Jack took a few pictures of the fence and the surrounding farmland.  “They’ve immigrated with the rest of us.  Greek-Americans, I think they prefer now.  Anyway, they’re properly called Kentauroi and I believe a group of them is an ‘Eminence.’”

“Well, okay,” I said, feeling a bit schooled despite the fact that I was pretty sure this hadn’t been covered in any elementary class I ever went to.  “Did we know there was an Eminence of Kentauroi around here?”

Jack frowned at the farmhouse in the distance.  “Normally, they stick to the big national parks, like Yellowstone.  I hadn’t heard anything about it until the accident report came through.  I wonder…” he looked at me then, “If something is spooking them. Something to do with whatever has been scooping things up and dropping them about.”

I didn’t want to know, but I asked anyway, “Are there are lot of big flying things that… hunt Kentauroi?”

“Rocs will, I think,” Jack said.  “And, yeah, I know what you’re asking.  It’s my understanding that a dragon will eat anything.”

Oh great, another nail in Valentine’s coffin.  I knew he was innocent now, but 'evidence' like this didn't help matters.

I looked down at the poor, dead Kentauroi and was struck by how deer-like his body was.  Did they taste like venison?

“But, to be fair,” Jack said, still considering all the facts, “Werewolves hunt them too.”

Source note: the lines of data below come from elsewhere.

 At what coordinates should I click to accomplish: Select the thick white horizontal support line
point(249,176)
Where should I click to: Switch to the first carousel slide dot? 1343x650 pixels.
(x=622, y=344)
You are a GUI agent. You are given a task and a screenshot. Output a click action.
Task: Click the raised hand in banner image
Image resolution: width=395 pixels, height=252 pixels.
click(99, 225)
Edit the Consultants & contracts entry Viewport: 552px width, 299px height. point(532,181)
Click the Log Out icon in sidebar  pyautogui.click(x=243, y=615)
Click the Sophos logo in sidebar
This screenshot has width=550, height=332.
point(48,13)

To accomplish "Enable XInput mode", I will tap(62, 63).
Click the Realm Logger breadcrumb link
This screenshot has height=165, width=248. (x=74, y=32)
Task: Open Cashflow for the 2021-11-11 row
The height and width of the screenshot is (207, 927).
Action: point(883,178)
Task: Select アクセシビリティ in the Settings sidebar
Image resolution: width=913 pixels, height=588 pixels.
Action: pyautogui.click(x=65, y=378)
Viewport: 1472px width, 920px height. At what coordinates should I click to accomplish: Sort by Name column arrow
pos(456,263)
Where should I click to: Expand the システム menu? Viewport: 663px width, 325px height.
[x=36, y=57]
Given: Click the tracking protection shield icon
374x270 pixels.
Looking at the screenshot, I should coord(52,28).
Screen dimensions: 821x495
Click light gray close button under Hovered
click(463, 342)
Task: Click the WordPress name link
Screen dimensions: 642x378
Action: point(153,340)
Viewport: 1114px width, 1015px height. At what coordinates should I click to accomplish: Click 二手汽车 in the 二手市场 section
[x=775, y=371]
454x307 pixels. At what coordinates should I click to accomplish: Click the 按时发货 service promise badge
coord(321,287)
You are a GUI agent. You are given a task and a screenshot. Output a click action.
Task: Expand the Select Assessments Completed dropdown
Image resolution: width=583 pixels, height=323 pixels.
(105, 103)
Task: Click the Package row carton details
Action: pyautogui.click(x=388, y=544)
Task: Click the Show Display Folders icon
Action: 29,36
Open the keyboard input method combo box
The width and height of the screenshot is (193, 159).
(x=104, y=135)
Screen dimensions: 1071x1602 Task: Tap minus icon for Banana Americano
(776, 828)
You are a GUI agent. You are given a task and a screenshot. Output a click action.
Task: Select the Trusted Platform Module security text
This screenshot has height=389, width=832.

I tried to imagine Mac chasing after a centaur, his tongue lolling and tail waging.  It was far too easy.  Only there was one problem, “Yeah, but it wasn’t a full moon last night.”

Jack chewed his lip, considering.  “I suppose the Kentauroi could just be jittery with wolves in the neighborhood, as it were.  That could flush them out, perhaps.  The motorist who struck this one was just a drunk ordinarium.  Or so the policeman thought.  I suppose we should follow up?  It could be they were a magician, hoping to collect tears and, well, over did things.”

“I thought mermaid tears were the thing.”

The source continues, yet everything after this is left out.